In Prophecy, datasets stored in the SQL Warehouse Connection defined in your fabric are accessed using Table gems. Unlike other source and target gems, Table gems run directly within the data warehouse, eliminating extra orchestration steps and improving performance.

Available configurations for Table gems vary based on your SQL warehouse provider. This page explains how to use the Table gem for a Databricks SQL warehouse, including supported table types, configuration options, and guidance for managing Databricks tables in your Prophecy pipelines.

Table types

The following table types are supported for Databricks connections.

NameDescriptionType
TablePersistent storage of structured data in your SQL warehouse. Faster for frequent queries (indexed).Source or Target
ViewA virtual table that derives data dynamically from a query. Slower for complex queries (computed at runtime).Source or Target
SeedSmall CSV-format files that you can write directly in Prophecy.Source only
info

For more information, visit the Databricks documentation on Tables and Views.

Gem configuration

Tables

Tables are persistent, indexed storage objects optimized for frequent access.

Source parameters

ParameterDescription
LocationSpecify the table’s location using database, schema, and name.
PropertiesDefine or infer schema. Add a description if needed.
PreviewLoad a sample of the data before saving.

Target parameters

ParameterDescription
LocationChoose the location where the table will be stored. You can create a new table by writing a new table name.
PropertiesDefine certain properties of the table. The schema cannot be changed for targets.
Write OptionsSelect how you want the data to be written each time you run the pipeline (Table only). Either overwrite or append.
PreviewLoad the data to see a preview before saving.

Views

Views are virtual tables recomputed at runtime from a query.

Source parameters

ParameterDescription
LocationEnter the database, schema, and table (view) name.
PropertiesDefine or infer schema. Add a description if needed.
PreviewLoad data based on the view's underlying query.

Target parameters

ParameterDescription
LocationDefine the name of the view to be created or replaced.
PropertiesDefine certain properties of the table. The schema cannot be changed for targets.
PreviewLoad a preview of the resulting view.
note

Every time the pipeline runs, the target is overwritten. This is because the view is recomputed from scratch based on the underlying logic, and any previously materialized results are discarded. No additional write modes are supported.

Seeds

Seeds are lightweight CSV datasets defined in your project. Seeds are source-only.

ParameterDescription
PropertiesCopy-paste your CSV data and define certain properties of the table.
PreviewLoad a preview of your seed in table format.

Properties

Tables in pipelines do not support dbt properties, which are only applicable to model sources and targets.

Cross-workspace access

If your fabric uses Databricks as the SQL warehouse, you can’t select Databricks in an external Source or Target gem. Instead, you must use Table gems, which are limited to the Databricks warehouse defined in the SQL warehouse connection.

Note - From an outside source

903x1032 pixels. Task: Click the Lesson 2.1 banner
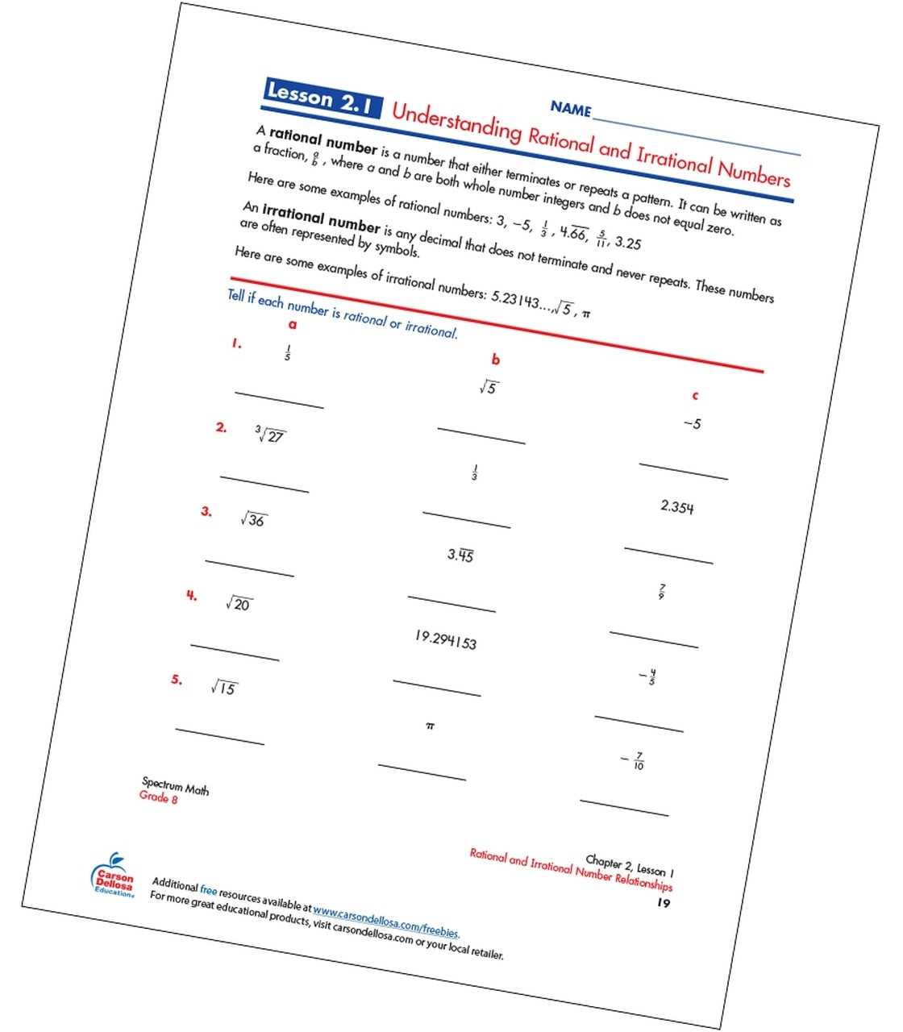[x=322, y=98]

To work with tables from a different Databricks workspace, use Delta Sharing. Delta Sharing lets you access data across workspaces without creating additional Databricks connections.

info

Prophecy implements this guardrail to avoid using external connections when the data can be made available in your warehouse. External connections introduce an extra data transfer step, which slows down pipeline execution and adds unnecessary complexity. For best performance, Prophecy always prefers reading and writing directly within the warehouse.

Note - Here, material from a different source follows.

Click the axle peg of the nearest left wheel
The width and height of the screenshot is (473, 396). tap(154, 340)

Reusing and sharing tables

After you create a table in Prophecy, you can reuse its configuration across your entire project. All created tables appear in the Project tab in the left sidebar. To make tables available to other teams, you can share your project as a package in the Package Hub. Other users will be able to use the shared table configuration, provided they have the necessary permissions in Databricks to access the underlying data.